The former Massachusetts governor said there had never been a more targeted Olympic site than Sochi, but he maintained the level of security has been unprecedented.
“The answer is yes,” he said on NBC's "Today" show when asked if he would take his family to the games.
Romney, who headed the 2002 Winter Olympics in Utah, said the arenas and stadiums where the athletes compete will likely be secure, but the most concern comes from “soft sites.”
He said Russia had likely done “everything humanly possible to protect the games,” reiterating that intelligence gathering is likely the most important security preparation at a site as big as Sochi.
“You need extraordinary intel work — that’s what happened with our games that gave me confidence they’d be safe,” he said. “Now and then, we’ll hear reports of an individual they are looking for.
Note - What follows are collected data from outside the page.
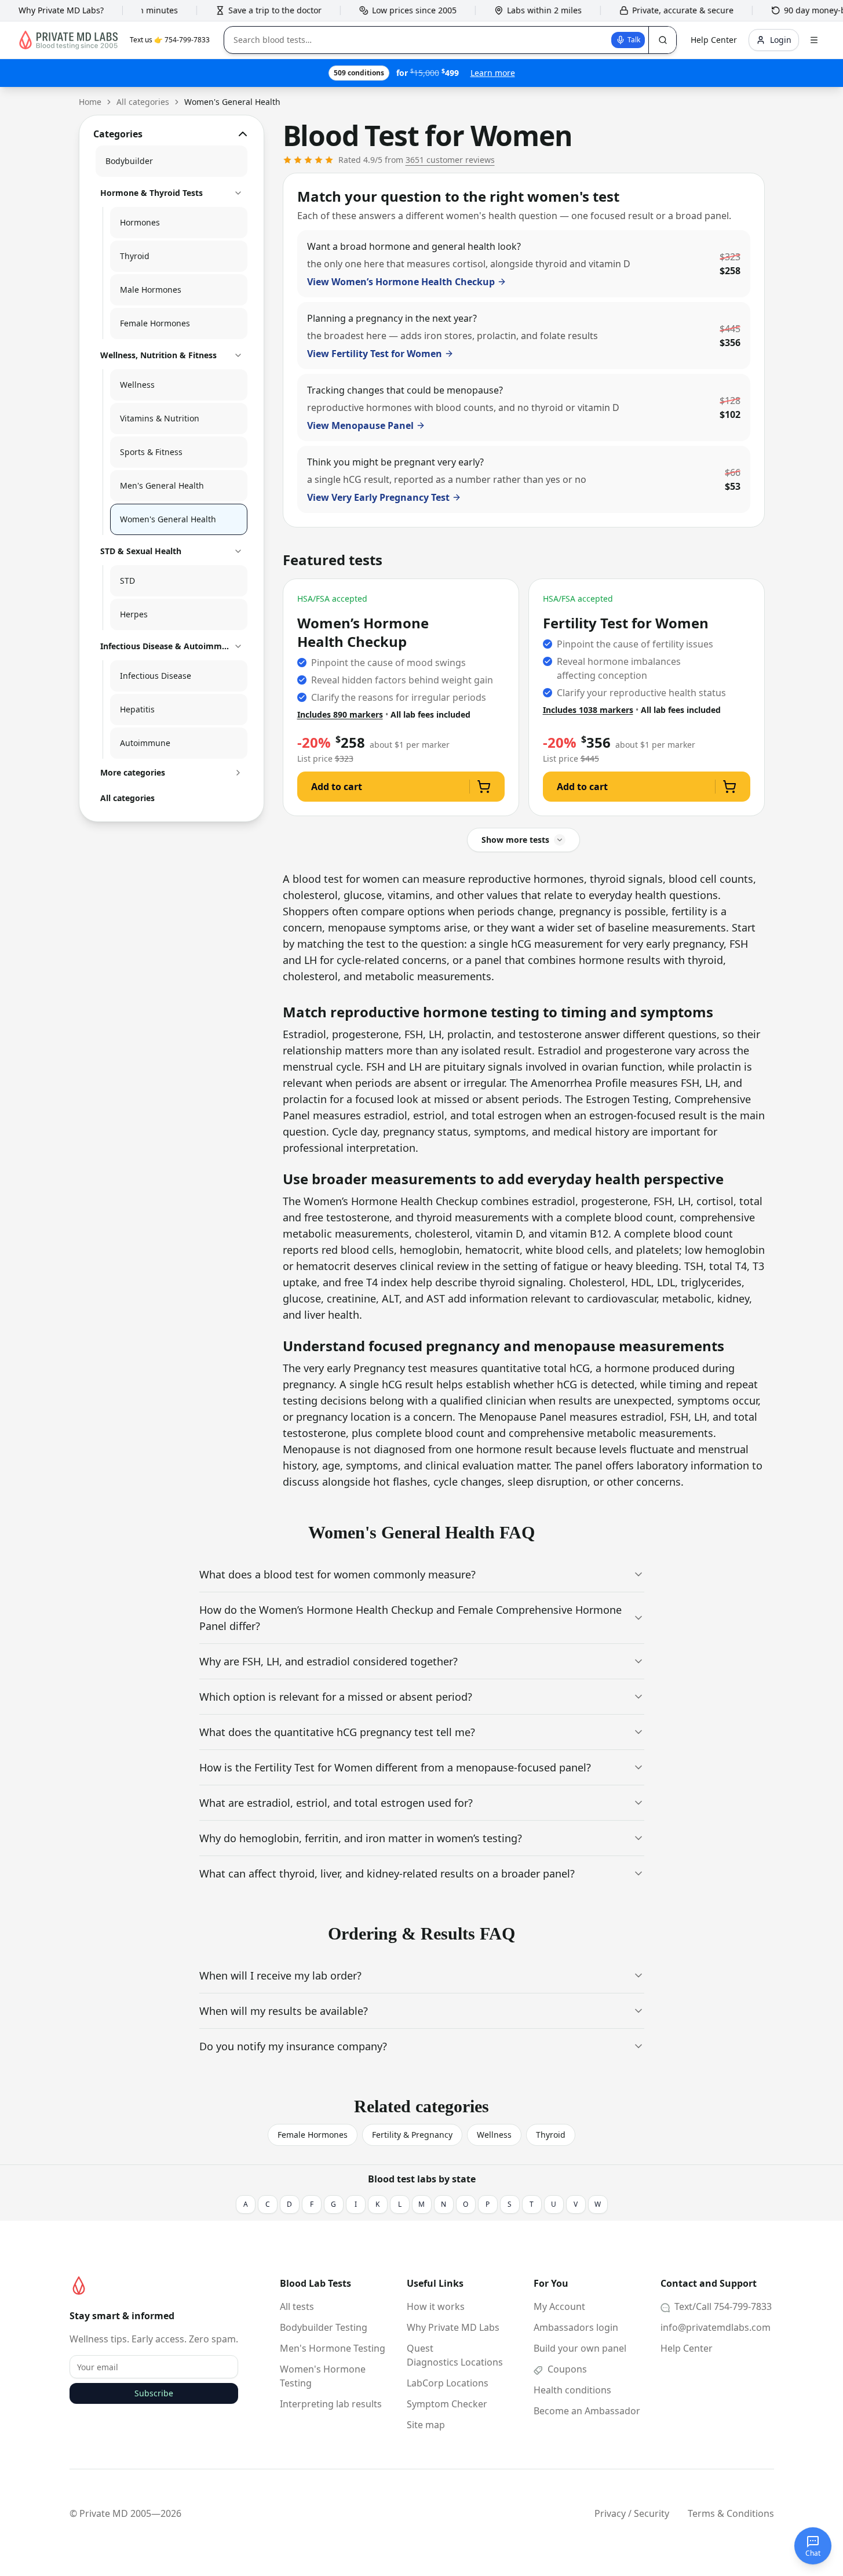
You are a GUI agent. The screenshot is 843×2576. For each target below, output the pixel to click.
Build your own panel (580, 2348)
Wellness (494, 2134)
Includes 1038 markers (588, 709)
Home (90, 101)
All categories (142, 101)
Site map (426, 2424)
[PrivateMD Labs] (79, 2285)
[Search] (662, 40)
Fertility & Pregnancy (412, 2134)
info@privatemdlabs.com (715, 2327)
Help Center (686, 2348)
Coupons (566, 2369)
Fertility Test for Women (626, 623)
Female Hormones (313, 2134)
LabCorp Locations (447, 2383)
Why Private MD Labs (453, 2327)
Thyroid (550, 2134)
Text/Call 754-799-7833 (722, 2306)
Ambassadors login (576, 2327)
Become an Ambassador (587, 2410)
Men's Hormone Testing (332, 2348)
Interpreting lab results (331, 2403)
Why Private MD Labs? (61, 10)
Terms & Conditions (731, 2513)
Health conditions (572, 2390)
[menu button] (814, 40)
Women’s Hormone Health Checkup (363, 632)
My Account (559, 2306)
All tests (297, 2306)
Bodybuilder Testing (323, 2327)
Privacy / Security (631, 2513)
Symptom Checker (447, 2403)
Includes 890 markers (340, 714)
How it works (436, 2306)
That suggests they have pretty good intelligence. All in all, it seems to be a very effective security program, but again, no 100 percent guarantee.”
A number of lawmakers have expressed concern with security preparation, and the White House has offered its full security support to help with the games.
House Homeland Security Committee Chairman Michael McCaul (R-Texas) said the Olympic Village in Sochi is well protected, and there had been no specific threats to U.S. athletes after a visit to the site.
Sen. John McCain (R-Ariz.) on Wednesday expressed concern about security at the games but did not advise fans against attending. Over the weekend, Sen. Angus King (I-Maine) said he would not want to go or take his family when talking about security concerns.
Romney did not question the Olympic Committee for picking the country to host the games, noting politics should not be taken into consideration. But he continued to describe the country as a “geopolitical foe” with harmful ties to North Korea and Syria.